Item position entries

-------

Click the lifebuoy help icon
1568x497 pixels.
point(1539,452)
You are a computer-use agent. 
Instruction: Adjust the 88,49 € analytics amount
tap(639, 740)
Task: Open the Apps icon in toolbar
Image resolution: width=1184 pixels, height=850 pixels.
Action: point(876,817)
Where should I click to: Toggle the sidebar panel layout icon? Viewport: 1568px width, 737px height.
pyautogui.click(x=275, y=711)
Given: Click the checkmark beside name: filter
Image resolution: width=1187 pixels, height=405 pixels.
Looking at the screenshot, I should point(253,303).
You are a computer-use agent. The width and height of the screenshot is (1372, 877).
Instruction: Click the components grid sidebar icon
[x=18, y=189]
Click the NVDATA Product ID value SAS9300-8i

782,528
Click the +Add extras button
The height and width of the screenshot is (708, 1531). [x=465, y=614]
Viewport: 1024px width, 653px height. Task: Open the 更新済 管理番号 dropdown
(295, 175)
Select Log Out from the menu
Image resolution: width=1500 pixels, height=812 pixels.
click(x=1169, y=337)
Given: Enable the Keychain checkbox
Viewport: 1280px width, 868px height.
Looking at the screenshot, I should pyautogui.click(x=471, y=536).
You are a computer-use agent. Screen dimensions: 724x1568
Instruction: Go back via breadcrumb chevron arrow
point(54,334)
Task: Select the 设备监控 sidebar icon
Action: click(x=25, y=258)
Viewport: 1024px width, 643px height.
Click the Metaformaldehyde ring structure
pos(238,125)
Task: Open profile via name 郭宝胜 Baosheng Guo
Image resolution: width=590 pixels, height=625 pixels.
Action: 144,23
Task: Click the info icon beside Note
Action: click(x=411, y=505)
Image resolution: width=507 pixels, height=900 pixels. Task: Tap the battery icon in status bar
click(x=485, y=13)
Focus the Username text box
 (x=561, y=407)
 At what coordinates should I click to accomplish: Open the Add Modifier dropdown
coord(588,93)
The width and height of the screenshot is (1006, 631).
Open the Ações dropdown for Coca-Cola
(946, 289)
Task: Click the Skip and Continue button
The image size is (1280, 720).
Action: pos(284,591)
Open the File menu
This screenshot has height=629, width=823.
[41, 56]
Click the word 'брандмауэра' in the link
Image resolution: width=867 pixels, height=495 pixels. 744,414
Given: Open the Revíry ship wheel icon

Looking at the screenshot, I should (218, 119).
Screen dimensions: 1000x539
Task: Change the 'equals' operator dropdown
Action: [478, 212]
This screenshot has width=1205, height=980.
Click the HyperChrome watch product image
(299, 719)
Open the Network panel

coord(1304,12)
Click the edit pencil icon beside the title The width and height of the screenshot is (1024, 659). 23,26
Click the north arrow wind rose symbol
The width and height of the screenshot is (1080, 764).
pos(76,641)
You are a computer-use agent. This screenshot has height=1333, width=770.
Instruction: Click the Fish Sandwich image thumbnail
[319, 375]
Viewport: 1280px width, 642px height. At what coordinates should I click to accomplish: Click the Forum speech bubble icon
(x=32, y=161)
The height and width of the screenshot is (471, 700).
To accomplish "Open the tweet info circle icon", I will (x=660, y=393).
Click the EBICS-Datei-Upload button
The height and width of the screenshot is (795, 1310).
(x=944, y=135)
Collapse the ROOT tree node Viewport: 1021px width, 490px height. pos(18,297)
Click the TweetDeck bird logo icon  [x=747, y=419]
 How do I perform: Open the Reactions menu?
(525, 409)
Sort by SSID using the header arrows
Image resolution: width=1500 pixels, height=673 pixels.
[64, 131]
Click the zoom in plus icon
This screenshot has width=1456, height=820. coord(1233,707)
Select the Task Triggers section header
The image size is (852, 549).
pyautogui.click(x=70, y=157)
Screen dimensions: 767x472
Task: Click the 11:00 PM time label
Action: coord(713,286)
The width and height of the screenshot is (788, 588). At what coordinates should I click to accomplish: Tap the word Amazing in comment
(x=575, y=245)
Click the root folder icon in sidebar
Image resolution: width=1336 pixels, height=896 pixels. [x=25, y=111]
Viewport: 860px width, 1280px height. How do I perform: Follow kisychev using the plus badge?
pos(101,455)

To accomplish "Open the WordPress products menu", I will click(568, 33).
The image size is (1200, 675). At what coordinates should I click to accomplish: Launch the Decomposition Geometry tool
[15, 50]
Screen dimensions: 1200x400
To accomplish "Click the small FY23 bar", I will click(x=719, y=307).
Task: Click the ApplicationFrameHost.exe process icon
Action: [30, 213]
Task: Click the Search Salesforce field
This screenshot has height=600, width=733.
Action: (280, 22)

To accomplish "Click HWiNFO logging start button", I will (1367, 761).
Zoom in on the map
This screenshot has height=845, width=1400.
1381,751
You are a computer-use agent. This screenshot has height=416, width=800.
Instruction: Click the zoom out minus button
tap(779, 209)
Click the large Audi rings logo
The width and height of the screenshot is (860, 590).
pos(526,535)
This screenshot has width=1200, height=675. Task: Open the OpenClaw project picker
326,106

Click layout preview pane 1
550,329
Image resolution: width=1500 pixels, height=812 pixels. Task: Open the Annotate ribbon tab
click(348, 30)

-------

* Work to be completed *
Edit the lines above, replacing every "Instruction" with "Goal" and keeping everything else the same.

* Output for this task *
Click the lifebuoy help icon
1568x497 pixels.
point(1539,452)
You are a computer-use agent. 
Goal: Adjust the 88,49 € analytics amount
tap(639, 740)
Task: Open the Apps icon in toolbar
Image resolution: width=1184 pixels, height=850 pixels.
Action: point(876,817)
Where should I click to: Toggle the sidebar panel layout icon? Viewport: 1568px width, 737px height.
pyautogui.click(x=275, y=711)
Given: Click the checkmark beside name: filter
Image resolution: width=1187 pixels, height=405 pixels.
Looking at the screenshot, I should point(253,303).
You are a computer-use agent. The width and height of the screenshot is (1372, 877).
Goal: Click the components grid sidebar icon
[x=18, y=189]
Click the NVDATA Product ID value SAS9300-8i

782,528
Click the +Add extras button
The height and width of the screenshot is (708, 1531). [x=465, y=614]
Viewport: 1024px width, 653px height. Task: Open the 更新済 管理番号 dropdown
(295, 175)
Select Log Out from the menu
Image resolution: width=1500 pixels, height=812 pixels.
click(x=1169, y=337)
Given: Enable the Keychain checkbox
Viewport: 1280px width, 868px height.
Looking at the screenshot, I should pyautogui.click(x=471, y=536).
You are a computer-use agent. Screen dimensions: 724x1568
Goal: Go back via breadcrumb chevron arrow
point(54,334)
Task: Select the 设备监控 sidebar icon
Action: click(x=25, y=258)
Viewport: 1024px width, 643px height.
Click the Metaformaldehyde ring structure
pos(238,125)
Task: Open profile via name 郭宝胜 Baosheng Guo
Image resolution: width=590 pixels, height=625 pixels.
Action: 144,23
Task: Click the info icon beside Note
Action: click(x=411, y=505)
Image resolution: width=507 pixels, height=900 pixels. Task: Tap the battery icon in status bar
click(x=485, y=13)
Focus the Username text box
 (x=561, y=407)
 At what coordinates should I click to accomplish: Open the Add Modifier dropdown
coord(588,93)
The width and height of the screenshot is (1006, 631).
Open the Ações dropdown for Coca-Cola
(946, 289)
Task: Click the Skip and Continue button
The image size is (1280, 720).
Action: pos(284,591)
Open the File menu
This screenshot has height=629, width=823.
[41, 56]
Click the word 'брандмауэра' in the link
Image resolution: width=867 pixels, height=495 pixels. 744,414
Given: Open the Revíry ship wheel icon

Looking at the screenshot, I should (218, 119).
Screen dimensions: 1000x539
Task: Change the 'equals' operator dropdown
Action: [478, 212]
This screenshot has width=1205, height=980.
Click the HyperChrome watch product image
(299, 719)
Open the Network panel

coord(1304,12)
Click the edit pencil icon beside the title The width and height of the screenshot is (1024, 659). 23,26
Click the north arrow wind rose symbol
The width and height of the screenshot is (1080, 764).
pos(76,641)
You are a computer-use agent. This screenshot has height=1333, width=770.
Goal: Click the Fish Sandwich image thumbnail
[319, 375]
Viewport: 1280px width, 642px height. At what coordinates should I click to accomplish: Click the Forum speech bubble icon
(x=32, y=161)
The height and width of the screenshot is (471, 700).
To accomplish "Open the tweet info circle icon", I will (x=660, y=393).
Click the EBICS-Datei-Upload button
The height and width of the screenshot is (795, 1310).
(x=944, y=135)
Collapse the ROOT tree node Viewport: 1021px width, 490px height. pos(18,297)
Click the TweetDeck bird logo icon  [x=747, y=419]
 How do I perform: Open the Reactions menu?
(525, 409)
Sort by SSID using the header arrows
Image resolution: width=1500 pixels, height=673 pixels.
[64, 131]
Click the zoom in plus icon
This screenshot has width=1456, height=820. coord(1233,707)
Select the Task Triggers section header
The image size is (852, 549).
pyautogui.click(x=70, y=157)
Screen dimensions: 767x472
Task: Click the 11:00 PM time label
Action: coord(713,286)
The width and height of the screenshot is (788, 588). At what coordinates should I click to accomplish: Tap the word Amazing in comment
(x=575, y=245)
Click the root folder icon in sidebar
Image resolution: width=1336 pixels, height=896 pixels. [x=25, y=111]
Viewport: 860px width, 1280px height. How do I perform: Follow kisychev using the plus badge?
pos(101,455)

To accomplish "Open the WordPress products menu", I will click(568, 33).
The image size is (1200, 675). At what coordinates should I click to accomplish: Launch the Decomposition Geometry tool
[15, 50]
Screen dimensions: 1200x400
To accomplish "Click the small FY23 bar", I will click(x=719, y=307).
Task: Click the ApplicationFrameHost.exe process icon
Action: [30, 213]
Task: Click the Search Salesforce field
This screenshot has height=600, width=733.
Action: (280, 22)

To accomplish "Click HWiNFO logging start button", I will (1367, 761).
Zoom in on the map
This screenshot has height=845, width=1400.
1381,751
You are a computer-use agent. This screenshot has height=416, width=800.
Goal: Click the zoom out minus button
tap(779, 209)
Click the large Audi rings logo
The width and height of the screenshot is (860, 590).
pos(526,535)
This screenshot has width=1200, height=675. Task: Open the OpenClaw project picker
326,106

Click layout preview pane 1
550,329
Image resolution: width=1500 pixels, height=812 pixels. Task: Open the Annotate ribbon tab
click(348, 30)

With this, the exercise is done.